Within the listing below, how many lines feature the word "date"? Reply with only that number.

EXERCISE DATA START

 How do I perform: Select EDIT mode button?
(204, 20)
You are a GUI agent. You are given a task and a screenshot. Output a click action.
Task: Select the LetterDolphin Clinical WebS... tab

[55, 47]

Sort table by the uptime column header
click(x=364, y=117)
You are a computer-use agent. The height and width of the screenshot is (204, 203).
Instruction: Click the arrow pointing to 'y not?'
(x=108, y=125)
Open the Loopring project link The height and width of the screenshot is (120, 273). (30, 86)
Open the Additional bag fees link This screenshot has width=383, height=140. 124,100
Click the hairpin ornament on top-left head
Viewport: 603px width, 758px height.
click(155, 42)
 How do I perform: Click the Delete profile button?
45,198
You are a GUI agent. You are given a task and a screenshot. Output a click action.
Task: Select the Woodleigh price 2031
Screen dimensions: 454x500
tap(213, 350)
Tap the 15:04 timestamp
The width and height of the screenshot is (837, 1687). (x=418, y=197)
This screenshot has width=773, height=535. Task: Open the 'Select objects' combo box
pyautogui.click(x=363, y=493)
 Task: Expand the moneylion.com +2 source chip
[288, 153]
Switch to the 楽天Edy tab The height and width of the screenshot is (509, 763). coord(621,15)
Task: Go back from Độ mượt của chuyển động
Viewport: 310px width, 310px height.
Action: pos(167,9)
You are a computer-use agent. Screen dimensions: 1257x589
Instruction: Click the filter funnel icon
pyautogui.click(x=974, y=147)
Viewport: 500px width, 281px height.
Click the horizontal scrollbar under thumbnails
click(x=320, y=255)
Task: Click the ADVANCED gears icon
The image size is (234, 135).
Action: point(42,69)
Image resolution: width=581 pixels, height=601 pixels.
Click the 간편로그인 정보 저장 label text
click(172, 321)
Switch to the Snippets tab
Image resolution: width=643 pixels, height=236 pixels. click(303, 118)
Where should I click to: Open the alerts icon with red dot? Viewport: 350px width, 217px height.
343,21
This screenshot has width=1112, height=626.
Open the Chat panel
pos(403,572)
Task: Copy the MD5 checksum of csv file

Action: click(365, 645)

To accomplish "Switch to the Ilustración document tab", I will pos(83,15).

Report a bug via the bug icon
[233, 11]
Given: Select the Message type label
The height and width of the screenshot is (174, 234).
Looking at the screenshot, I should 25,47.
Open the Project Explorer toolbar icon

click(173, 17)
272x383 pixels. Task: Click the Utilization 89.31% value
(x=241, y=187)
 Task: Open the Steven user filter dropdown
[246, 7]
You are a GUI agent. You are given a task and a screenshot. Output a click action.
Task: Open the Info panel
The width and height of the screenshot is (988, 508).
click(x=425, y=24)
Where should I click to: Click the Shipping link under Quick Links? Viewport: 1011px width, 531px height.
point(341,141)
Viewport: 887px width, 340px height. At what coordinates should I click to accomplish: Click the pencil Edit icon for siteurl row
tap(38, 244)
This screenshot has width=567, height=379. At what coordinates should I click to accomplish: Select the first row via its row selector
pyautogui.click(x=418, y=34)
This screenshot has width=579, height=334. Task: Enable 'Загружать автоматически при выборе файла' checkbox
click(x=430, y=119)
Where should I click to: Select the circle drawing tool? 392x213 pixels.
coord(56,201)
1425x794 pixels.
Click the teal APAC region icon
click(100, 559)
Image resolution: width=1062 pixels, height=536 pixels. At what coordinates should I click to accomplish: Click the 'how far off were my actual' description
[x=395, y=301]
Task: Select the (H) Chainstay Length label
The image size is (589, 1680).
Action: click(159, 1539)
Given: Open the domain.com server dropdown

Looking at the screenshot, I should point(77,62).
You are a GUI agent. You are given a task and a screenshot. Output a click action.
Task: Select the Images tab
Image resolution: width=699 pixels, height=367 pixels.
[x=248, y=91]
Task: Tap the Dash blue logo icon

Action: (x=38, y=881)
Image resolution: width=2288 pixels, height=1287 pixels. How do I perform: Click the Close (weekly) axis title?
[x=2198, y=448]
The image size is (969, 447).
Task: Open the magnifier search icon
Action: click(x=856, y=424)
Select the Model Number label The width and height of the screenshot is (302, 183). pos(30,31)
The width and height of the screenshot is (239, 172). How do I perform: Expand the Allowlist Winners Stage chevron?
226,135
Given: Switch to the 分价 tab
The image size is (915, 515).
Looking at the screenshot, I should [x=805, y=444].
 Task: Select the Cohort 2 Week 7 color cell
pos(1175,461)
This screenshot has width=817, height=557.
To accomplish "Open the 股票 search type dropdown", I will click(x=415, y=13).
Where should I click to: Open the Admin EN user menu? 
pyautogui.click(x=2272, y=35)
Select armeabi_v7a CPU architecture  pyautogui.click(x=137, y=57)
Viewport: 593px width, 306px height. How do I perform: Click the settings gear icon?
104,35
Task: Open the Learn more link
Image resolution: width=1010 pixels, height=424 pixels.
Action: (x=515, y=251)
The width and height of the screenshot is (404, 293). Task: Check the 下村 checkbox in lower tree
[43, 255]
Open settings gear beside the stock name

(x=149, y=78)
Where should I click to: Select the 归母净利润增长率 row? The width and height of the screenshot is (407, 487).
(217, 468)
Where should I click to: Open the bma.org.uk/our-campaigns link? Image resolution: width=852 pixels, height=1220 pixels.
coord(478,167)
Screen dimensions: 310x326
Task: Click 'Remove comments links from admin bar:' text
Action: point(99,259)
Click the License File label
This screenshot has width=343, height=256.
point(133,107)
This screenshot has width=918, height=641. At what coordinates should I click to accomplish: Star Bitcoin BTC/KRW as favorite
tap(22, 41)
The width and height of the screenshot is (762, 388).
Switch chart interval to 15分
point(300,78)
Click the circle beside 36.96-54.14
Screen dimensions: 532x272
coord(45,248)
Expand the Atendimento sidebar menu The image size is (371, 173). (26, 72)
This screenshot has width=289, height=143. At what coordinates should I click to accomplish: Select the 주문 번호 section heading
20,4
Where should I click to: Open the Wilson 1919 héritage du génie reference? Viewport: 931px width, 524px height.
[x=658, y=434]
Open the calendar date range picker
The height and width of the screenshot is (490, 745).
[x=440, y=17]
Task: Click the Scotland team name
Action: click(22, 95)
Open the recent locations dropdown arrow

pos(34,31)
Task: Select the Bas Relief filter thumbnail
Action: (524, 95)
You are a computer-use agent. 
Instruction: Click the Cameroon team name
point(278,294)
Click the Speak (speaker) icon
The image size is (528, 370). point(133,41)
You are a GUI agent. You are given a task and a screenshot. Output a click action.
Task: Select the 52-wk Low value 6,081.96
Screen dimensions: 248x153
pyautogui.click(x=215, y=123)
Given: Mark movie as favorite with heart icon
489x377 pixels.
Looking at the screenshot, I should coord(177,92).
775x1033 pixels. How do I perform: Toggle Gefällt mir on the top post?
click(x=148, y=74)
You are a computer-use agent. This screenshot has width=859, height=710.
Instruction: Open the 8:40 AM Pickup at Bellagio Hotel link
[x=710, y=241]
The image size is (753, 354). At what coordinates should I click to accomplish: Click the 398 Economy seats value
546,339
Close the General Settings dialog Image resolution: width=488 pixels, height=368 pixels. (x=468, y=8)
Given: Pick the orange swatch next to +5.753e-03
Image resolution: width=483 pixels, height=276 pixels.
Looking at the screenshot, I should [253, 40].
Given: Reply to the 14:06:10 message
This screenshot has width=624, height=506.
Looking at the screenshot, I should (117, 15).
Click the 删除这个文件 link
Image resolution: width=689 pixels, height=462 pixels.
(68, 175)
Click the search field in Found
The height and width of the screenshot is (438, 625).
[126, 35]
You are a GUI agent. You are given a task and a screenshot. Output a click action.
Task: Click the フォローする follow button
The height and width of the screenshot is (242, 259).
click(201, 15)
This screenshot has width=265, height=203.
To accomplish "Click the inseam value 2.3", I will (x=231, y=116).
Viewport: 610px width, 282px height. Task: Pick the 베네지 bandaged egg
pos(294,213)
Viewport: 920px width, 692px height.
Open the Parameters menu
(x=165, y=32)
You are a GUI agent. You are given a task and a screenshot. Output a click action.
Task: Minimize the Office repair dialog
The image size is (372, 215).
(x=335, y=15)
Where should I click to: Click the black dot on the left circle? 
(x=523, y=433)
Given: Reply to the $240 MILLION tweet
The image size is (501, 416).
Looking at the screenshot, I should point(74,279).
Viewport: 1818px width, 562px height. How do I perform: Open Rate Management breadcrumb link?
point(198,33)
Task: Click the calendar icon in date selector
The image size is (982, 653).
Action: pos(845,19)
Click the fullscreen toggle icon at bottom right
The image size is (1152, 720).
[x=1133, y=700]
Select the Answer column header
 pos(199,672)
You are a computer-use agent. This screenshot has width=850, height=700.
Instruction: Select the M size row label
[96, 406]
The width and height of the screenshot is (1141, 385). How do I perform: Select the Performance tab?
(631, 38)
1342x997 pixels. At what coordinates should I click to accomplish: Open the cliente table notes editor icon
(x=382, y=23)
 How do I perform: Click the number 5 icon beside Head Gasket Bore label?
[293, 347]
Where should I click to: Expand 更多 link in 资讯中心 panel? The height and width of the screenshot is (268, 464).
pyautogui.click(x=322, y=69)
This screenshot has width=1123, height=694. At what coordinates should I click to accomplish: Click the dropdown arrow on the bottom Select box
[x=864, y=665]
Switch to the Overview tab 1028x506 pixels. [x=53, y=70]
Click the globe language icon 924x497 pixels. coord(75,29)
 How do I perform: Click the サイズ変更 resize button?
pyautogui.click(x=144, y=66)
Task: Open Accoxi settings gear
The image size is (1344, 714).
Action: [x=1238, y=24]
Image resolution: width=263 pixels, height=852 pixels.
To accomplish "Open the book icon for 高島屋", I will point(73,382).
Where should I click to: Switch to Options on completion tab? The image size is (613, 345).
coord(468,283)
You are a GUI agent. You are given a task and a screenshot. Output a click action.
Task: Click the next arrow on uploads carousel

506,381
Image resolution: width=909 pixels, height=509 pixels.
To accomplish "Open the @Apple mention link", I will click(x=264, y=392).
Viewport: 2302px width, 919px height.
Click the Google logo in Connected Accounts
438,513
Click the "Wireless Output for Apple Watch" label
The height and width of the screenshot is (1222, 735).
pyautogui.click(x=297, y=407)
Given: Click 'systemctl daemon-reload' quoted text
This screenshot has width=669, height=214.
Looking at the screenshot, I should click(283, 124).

EXERCISE DATA END

**REPLY TO THE TASK:** 2